Market Basket Analysis allows us to find groups of items that are frequently bought together, an useful information for a variety of reasons, both commercially and operationally.


- data preparation and application of the algorithm

Given that its algorithmic implementation is very resource-hungry, we will here concentrate on non duplicated purchases made in Belgium, considering both confirmed and cancelled invoices,

df %>%
  filter(Country == "Belgium") %>%
  distinct()

having access then to 56 of them for 479 distinct stock codes.

df %>%
  filter(Country == "Belgium") %>%
  distinct() %>%
  summarise("Number of Invoices" = n_distinct(Invoice),
            "Number of Distinct Stock Codes" = n_distinct(StockCode))

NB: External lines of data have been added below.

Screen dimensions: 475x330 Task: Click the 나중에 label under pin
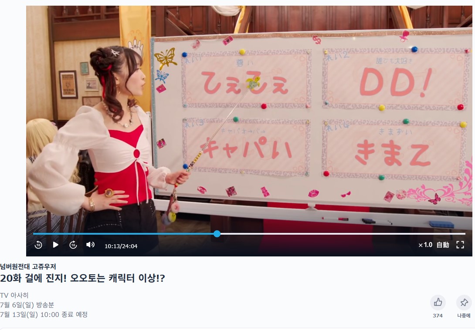pyautogui.click(x=464, y=316)
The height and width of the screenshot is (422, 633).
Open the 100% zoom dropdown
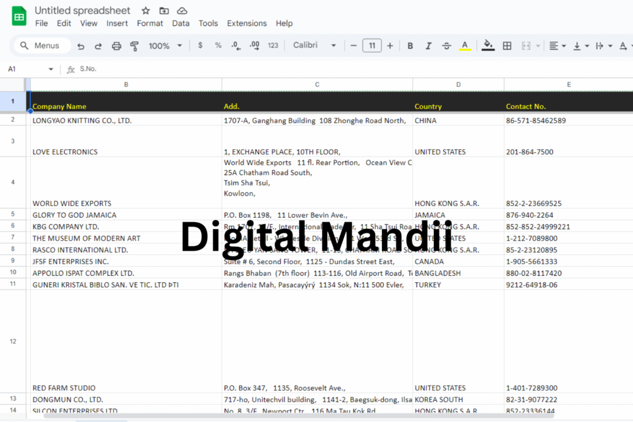pyautogui.click(x=165, y=46)
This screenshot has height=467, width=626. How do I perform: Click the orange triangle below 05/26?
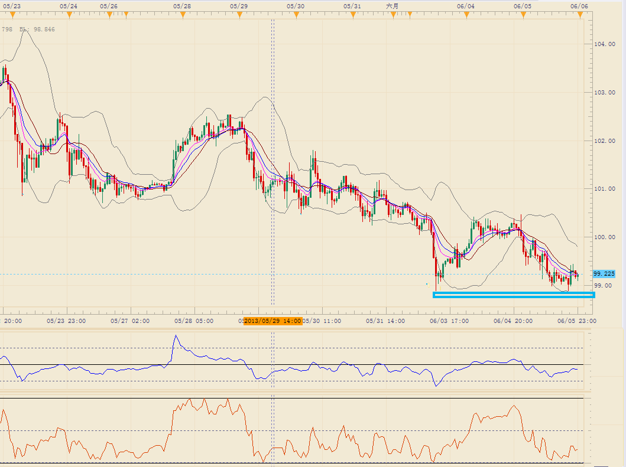pos(109,14)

In order to feed it into the algorithm, we need to change the data frame into a transaction format, where we have a row for every invoice and as many additional columns as the number of distinct stock codes. The values in the cell are logical values that specify on whether the invoice contains (TRUE) or doesn’t contain (FALSE) that particular stock code.

(dftr <- df %>%
   filter(Country == "Belgium") %>%
   distinct() %>%
   count(Invoice, StockCode) %>%
   mutate(n = TRUE) %>%
   tidyr::pivot_wider(id_cols = Invoice, names_from = StockCode, values_from = n, values_fill = FALSE))
library(arules)
dftr <- dftr %>%
    select(-Invoice)
tr <- as(dftr, "transactions")
#we transform the data frame into a "transactions" class
rules <- apriori(tr, conf = 0, minlen = 2)
#conf = 0 to not filter out any rules, minlen = 2 to not have rules with one side empty


- rules’ filtering

After its application, the algorithm returns the following 21 “rules”, that must be read as

“if StockCode1 is being bought, then (=>) there is a chance that StockCode2 will be bought as well (in the same invoice)”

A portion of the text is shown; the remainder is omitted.